**Work instructions:** If an entry holds a picture, drop the picture and restate the rest word for word.

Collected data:
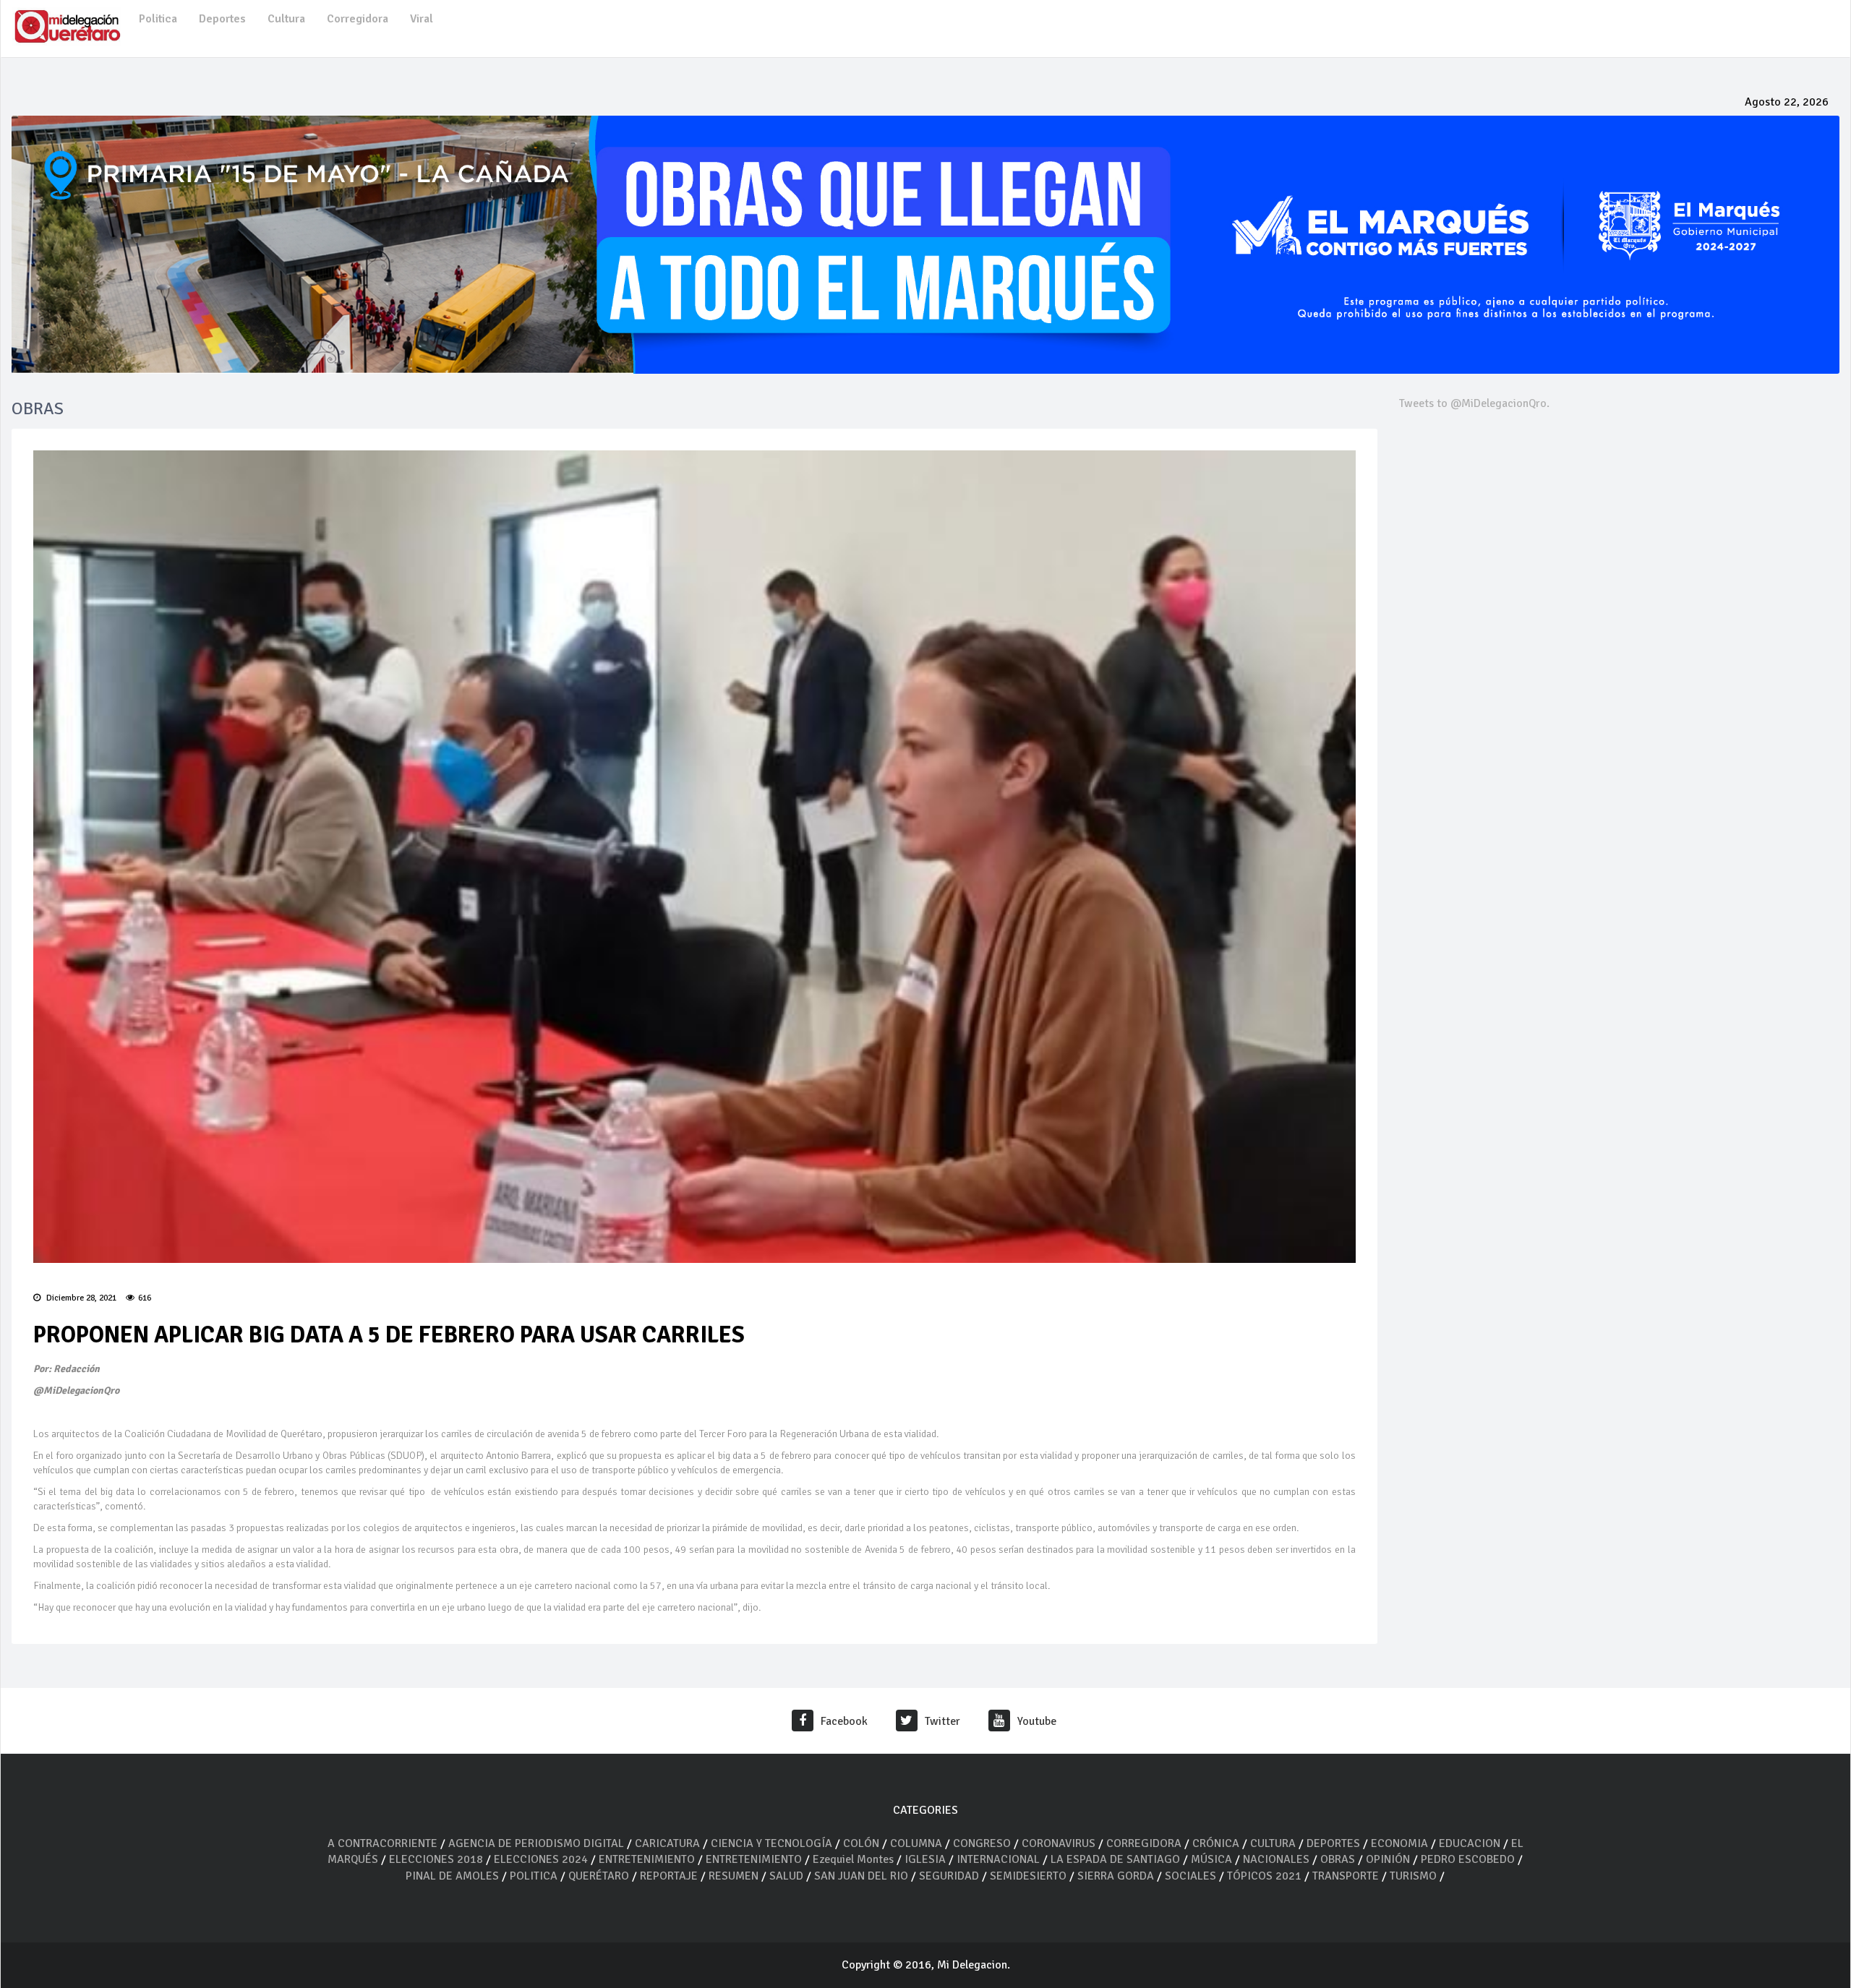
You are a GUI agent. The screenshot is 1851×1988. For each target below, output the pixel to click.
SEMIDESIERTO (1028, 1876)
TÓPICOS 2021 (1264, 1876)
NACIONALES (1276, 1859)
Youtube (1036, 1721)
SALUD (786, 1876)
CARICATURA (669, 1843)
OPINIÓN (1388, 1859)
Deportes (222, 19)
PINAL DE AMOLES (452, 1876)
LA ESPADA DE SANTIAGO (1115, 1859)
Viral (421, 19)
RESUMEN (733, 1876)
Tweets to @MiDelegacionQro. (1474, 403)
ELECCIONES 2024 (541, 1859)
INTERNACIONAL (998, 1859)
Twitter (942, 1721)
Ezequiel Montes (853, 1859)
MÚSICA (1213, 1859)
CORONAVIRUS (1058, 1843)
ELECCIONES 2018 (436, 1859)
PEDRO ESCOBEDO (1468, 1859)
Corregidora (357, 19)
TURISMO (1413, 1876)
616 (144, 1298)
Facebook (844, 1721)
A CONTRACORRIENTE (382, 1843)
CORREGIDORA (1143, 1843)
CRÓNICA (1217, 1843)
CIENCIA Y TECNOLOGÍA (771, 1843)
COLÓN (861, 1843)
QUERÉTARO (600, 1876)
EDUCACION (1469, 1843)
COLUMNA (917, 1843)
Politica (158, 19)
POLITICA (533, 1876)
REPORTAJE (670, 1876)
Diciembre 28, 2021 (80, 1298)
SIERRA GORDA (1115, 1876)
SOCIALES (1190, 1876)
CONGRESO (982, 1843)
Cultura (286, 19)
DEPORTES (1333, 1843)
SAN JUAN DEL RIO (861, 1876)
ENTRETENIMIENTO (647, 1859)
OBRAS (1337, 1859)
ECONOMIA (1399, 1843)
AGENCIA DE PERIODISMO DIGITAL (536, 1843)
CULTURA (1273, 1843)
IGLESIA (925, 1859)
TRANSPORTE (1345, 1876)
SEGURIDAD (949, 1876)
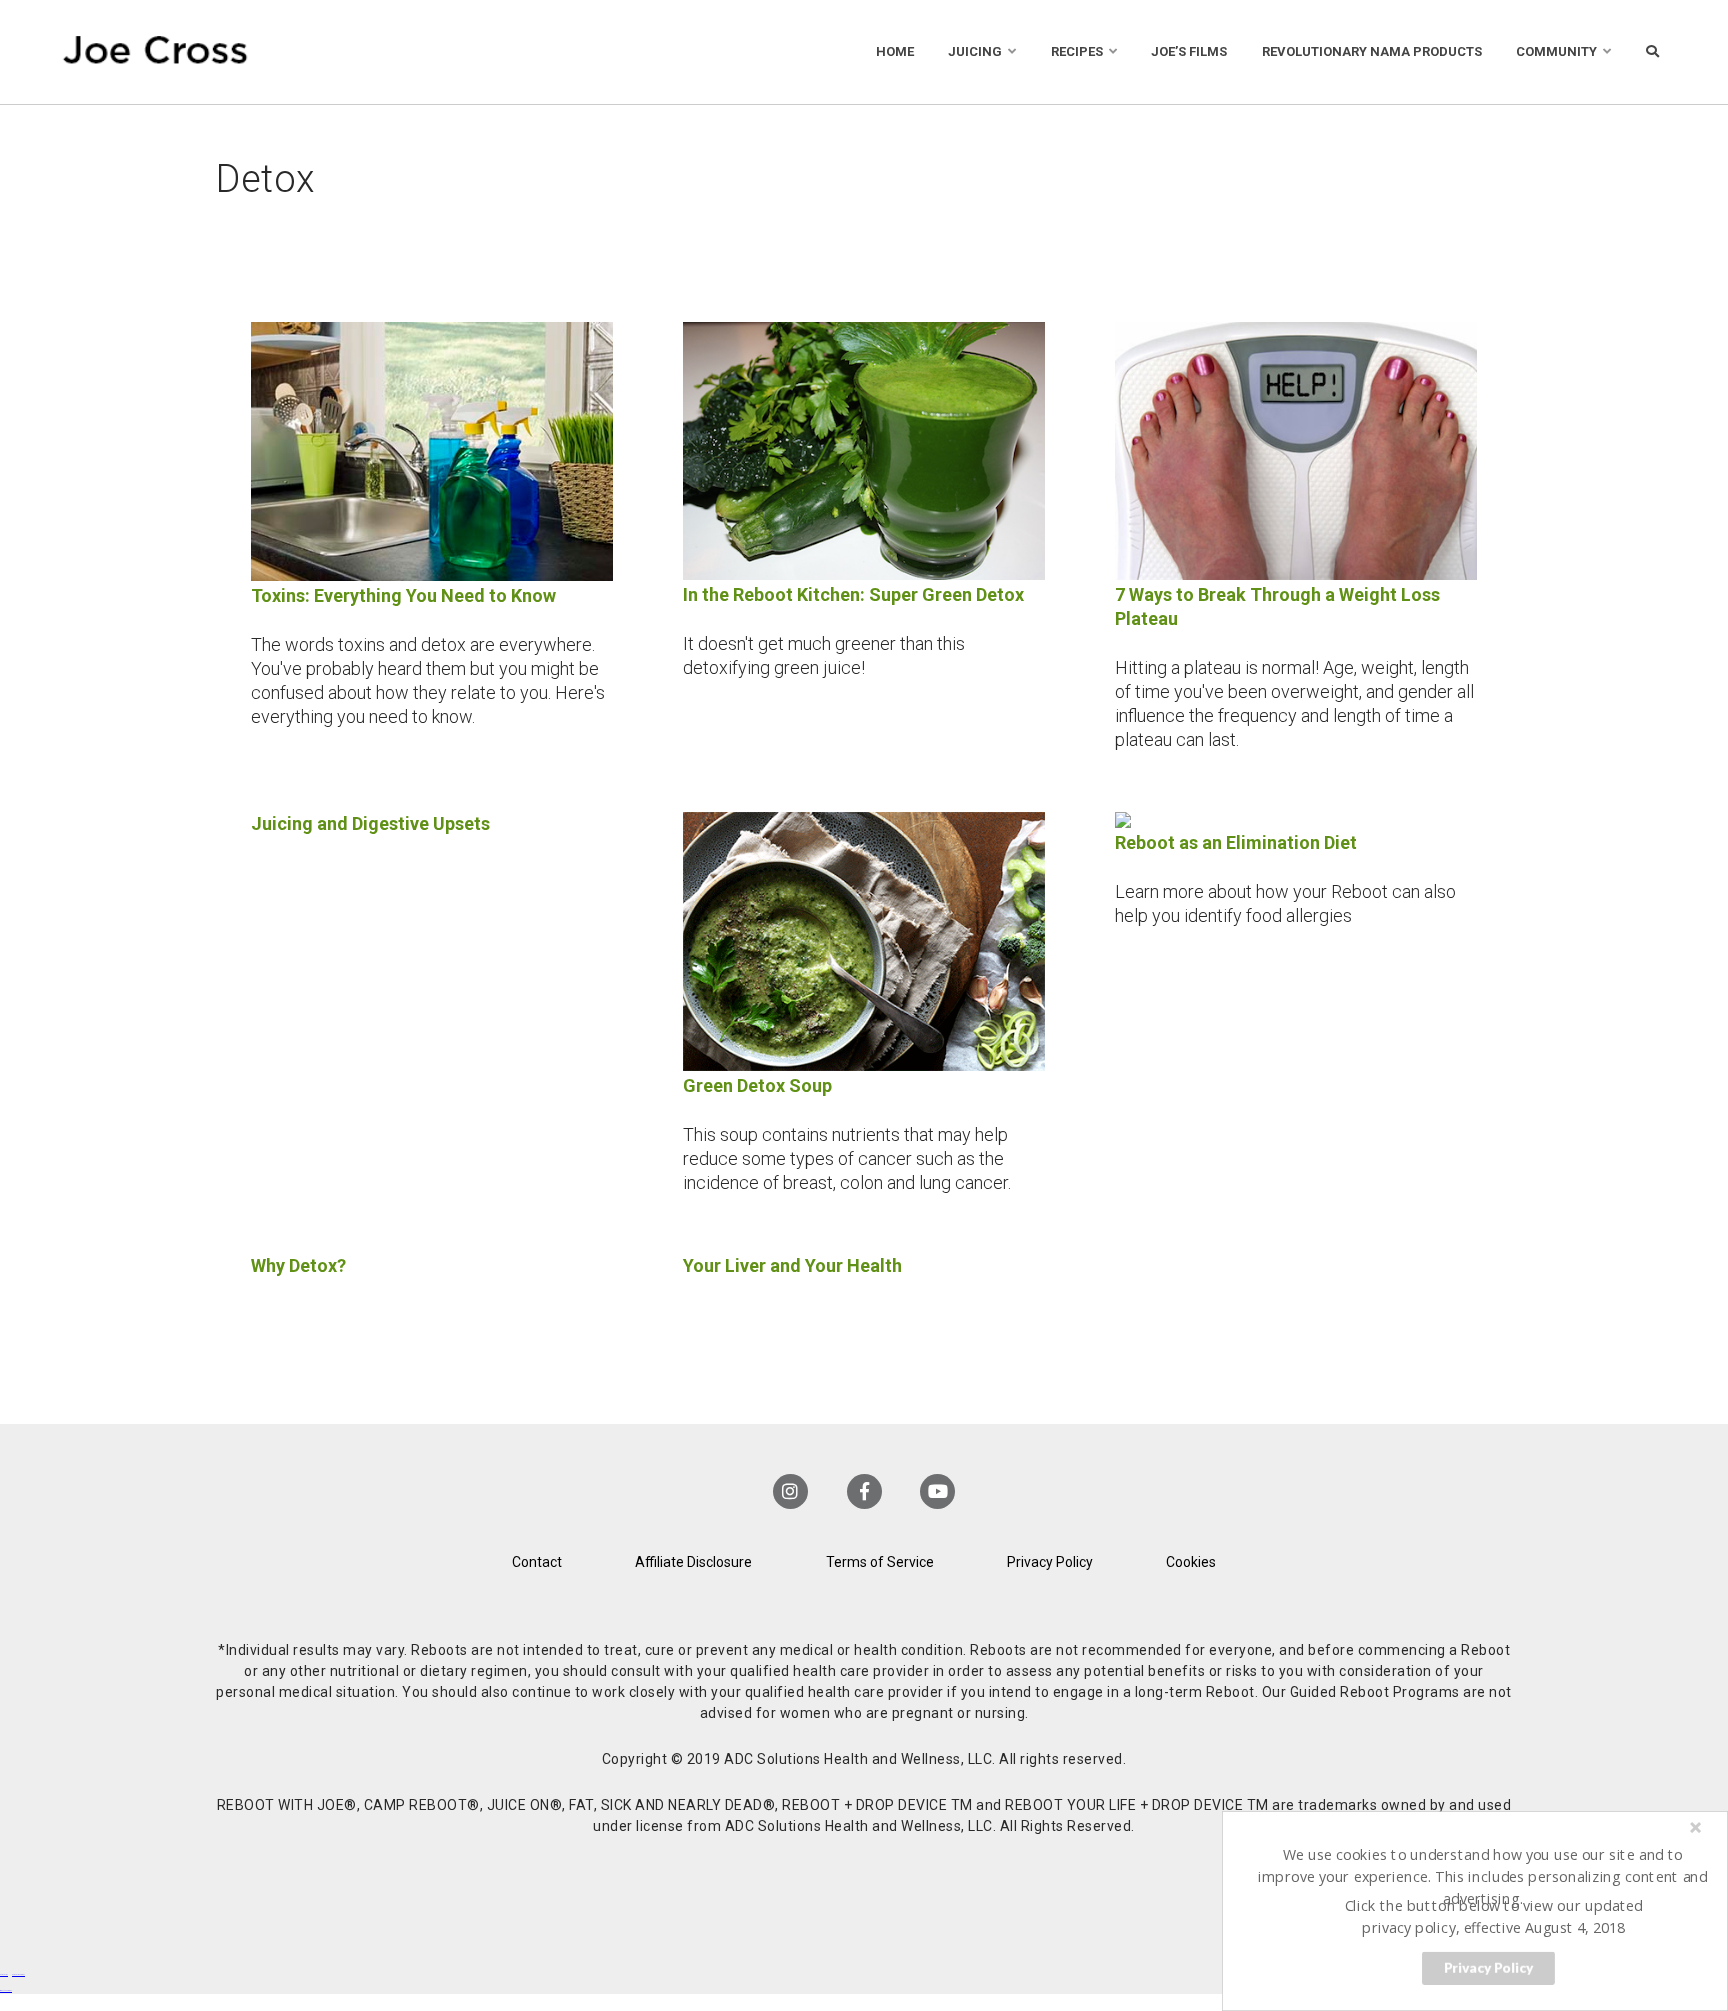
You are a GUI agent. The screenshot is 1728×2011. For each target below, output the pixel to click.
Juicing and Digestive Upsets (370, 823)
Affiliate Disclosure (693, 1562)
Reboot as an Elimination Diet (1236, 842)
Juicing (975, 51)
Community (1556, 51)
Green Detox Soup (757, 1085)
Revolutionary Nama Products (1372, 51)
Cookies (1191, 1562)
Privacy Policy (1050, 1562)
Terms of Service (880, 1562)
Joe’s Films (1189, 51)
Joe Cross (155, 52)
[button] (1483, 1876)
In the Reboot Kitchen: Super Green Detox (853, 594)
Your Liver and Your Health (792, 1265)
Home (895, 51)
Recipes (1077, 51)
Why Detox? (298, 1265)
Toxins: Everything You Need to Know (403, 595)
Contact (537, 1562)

**Written answer:**
You are a GUI agent. The screenshot is 1851×1988. For each target below, output the pixel to click.
SEMIDESIERTO (1028, 1876)
TÓPICOS 2021 (1264, 1876)
NACIONALES (1276, 1859)
Youtube (1036, 1721)
SALUD (786, 1876)
CARICATURA (669, 1843)
OPINIÓN (1388, 1859)
Deportes (222, 19)
PINAL DE AMOLES (452, 1876)
LA ESPADA DE SANTIAGO (1115, 1859)
Viral (421, 19)
RESUMEN (733, 1876)
Tweets to @MiDelegacionQro. (1474, 403)
ELECCIONES 2024 (541, 1859)
INTERNACIONAL (998, 1859)
Twitter (942, 1721)
Ezequiel Montes (853, 1859)
MÚSICA (1213, 1859)
CORONAVIRUS (1058, 1843)
ELECCIONES 2018 (436, 1859)
PEDRO ESCOBEDO (1468, 1859)
Corregidora (357, 19)
TURISMO (1413, 1876)
616 (144, 1298)
Facebook (844, 1721)
A CONTRACORRIENTE (382, 1843)
CORREGIDORA (1143, 1843)
CRÓNICA (1217, 1843)
CIENCIA Y TECNOLOGÍA (771, 1843)
COLÓN (861, 1843)
QUERÉTARO (600, 1876)
EDUCACION (1469, 1843)
COLUMNA (917, 1843)
Politica (158, 19)
POLITICA (533, 1876)
REPORTAJE (670, 1876)
Diciembre 28, 2021 (80, 1298)
SIERRA GORDA (1115, 1876)
SOCIALES (1190, 1876)
CONGRESO (982, 1843)
Cultura (286, 19)
DEPORTES (1333, 1843)
SAN JUAN DEL RIO (861, 1876)
ENTRETENIMIENTO (647, 1859)
OBRAS (1337, 1859)
ECONOMIA (1399, 1843)
AGENCIA DE PERIODISMO DIGITAL (536, 1843)
CULTURA (1273, 1843)
IGLESIA (925, 1859)
TRANSPORTE (1345, 1876)
SEGURIDAD (949, 1876)
You are a GUI agent. The screenshot is 1728×2011. For each target below, output the pixel to click.
Juicing and Digestive Upsets (370, 823)
Affiliate Disclosure (693, 1562)
Reboot as an Elimination Diet (1236, 842)
Juicing (975, 51)
Community (1556, 51)
Green Detox Soup (757, 1085)
Revolutionary Nama Products (1372, 51)
Cookies (1191, 1562)
Privacy Policy (1050, 1562)
Terms of Service (880, 1562)
Joe’s Films (1189, 51)
Joe Cross (155, 52)
[button] (1483, 1876)
In the Reboot Kitchen: Super Green Detox (853, 594)
Your Liver and Your Health (792, 1265)
Home (895, 51)
Recipes (1077, 51)
Why Detox? (298, 1265)
Toxins: Everything You Need to Know (403, 595)
Contact (537, 1562)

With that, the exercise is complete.